Bind keyset
FeatureQL's key selection approach varies between online and offline evaluation scenarios, requiring different strategies for defining the scope of feature computation.
Online vs. Offline evaluation patterns
Real-time serving:
- Precise key specification: "Calculate revenue for user_id = 1"
- Real-time feature serving with specific entity instances
- Typically involves
BIND_VALUE()or smallBIND_VALUES()operations
Batch analytics:
- Subset selection: "Calculate revenue for all orders from yesterday"
- Batch processing across entity populations
- Requires efficient key space definition and filtering
The @BIND_KEYSET() function is designed specifically for offline analytics scenarios, enabling sophisticated key selection based on business criteria while maintaining FeatureQL's entity-centric feature evaluation principles.
How it works
@BIND_KEYSET() is a metaprogramming function (prefixed with @) that resolves at compile time. It works in two steps:
- Define a keyset using the
KEYSET()function when creating persisted features. A keyset associates an entity with a SQL query that returns the set of keys for that entity. - Reference the keyset using
@BIND_KEYSET()in theFORclause of an evaluation query. At compile time,@BIND_KEYSET()expands into the appropriateBIND_SQL()call.
Syntax
Defining a keyset (in CREATE FEATURES):
<keyset_name> := KEYSET(
'<label>',
<entity>,
'<SQL query>',
ARRAY['<table>', ...] -- optional
)Using a keyset (in evaluation queries):
FOR
<input> := @BIND_KEYSET(<label>, <entity> [, <param1>, ...])| Parameter | Description |
|---|---|
label | The keyset label defined in KEYSET() (e.g., ALL, BY_DATE) |
entity | The entity reference (can be a local alias or a fully qualified name like FM.NAMESPACE.ENTITY) |
param1, param2, ... | Optional parameters substituted into $1, $2, ... placeholders in the keyset SQL |
Basic usage: single keyset
The simplest case defines a keyset with a static SQL query and uses it to bind all entity keys.

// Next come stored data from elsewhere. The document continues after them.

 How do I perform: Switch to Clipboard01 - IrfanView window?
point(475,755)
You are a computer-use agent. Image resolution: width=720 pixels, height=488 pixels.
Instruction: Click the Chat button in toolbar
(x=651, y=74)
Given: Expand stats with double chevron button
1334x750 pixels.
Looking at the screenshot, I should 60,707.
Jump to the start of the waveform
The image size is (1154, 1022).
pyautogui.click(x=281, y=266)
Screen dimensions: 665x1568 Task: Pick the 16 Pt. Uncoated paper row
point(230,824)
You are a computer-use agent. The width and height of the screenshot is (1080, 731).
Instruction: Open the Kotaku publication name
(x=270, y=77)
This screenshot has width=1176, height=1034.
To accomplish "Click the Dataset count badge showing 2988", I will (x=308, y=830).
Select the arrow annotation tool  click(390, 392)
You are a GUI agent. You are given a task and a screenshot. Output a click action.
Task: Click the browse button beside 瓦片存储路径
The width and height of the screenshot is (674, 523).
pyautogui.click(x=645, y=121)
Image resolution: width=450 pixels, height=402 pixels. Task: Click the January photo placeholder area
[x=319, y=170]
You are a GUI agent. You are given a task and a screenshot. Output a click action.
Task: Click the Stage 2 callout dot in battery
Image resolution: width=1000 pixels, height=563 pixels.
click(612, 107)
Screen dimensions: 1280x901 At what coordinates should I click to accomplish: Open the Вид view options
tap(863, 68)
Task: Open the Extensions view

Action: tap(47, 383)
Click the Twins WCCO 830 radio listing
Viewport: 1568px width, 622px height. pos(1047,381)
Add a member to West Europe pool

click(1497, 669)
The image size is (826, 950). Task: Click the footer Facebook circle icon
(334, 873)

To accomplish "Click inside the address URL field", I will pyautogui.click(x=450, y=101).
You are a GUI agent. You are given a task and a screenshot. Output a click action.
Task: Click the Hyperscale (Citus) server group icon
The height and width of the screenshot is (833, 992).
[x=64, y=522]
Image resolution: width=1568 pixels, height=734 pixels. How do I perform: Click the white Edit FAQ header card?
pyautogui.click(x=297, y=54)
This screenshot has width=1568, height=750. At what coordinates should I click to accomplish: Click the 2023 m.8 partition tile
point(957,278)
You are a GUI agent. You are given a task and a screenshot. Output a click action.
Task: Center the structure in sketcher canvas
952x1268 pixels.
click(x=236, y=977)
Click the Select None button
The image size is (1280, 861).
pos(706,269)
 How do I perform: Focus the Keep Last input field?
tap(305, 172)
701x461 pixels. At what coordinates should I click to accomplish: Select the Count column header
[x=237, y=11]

First, create the entity and its keyset:
CREATE OR REPLACE FEATURES IN FM.TUTORIALS.KEYSETS1 AS
SELECT
ORDERS := ENTITY(),
ORDER_KEYSET1 := KEYSET('ALL', ORDERS, `SELECT order_id FROM (VALUES (10), (11), (12)) AS t(order_id)`)
;| feature_name VARCHAR | status VARCHAR | message VARCHAR |
|---|---|---|
| FM.TUTORIALS.KEYSETS1.ORDERS | CREATED | Feature created as not exists |
| FM.TUTORIALS.KEYSETS1.ORDER_KEYSET1 | CREATED | Feature created as not exists |
Then use @BIND_KEYSET() to evaluate features for all keys in the set:
WITH
ORDERS := FM.TUTORIALS.KEYSETS1.ORDERS,
ORDER_ID := INPUT(BIGINT#ORDERS)
SELECT
ORDER_ID,
FOR
ORDER_ID := @bind_keyset(ALL, ORDERS)
;| ORDER_ID BIGINT |
|---|
| 10 |
| 11 |
| 12 |
The @BIND_KEYSET(ALL, ORDERS) call resolves to a BIND_SQL() that executes the SQL query defined in the ORDER_KEYSET1 keyset, returning order IDs 10, 11, and 12.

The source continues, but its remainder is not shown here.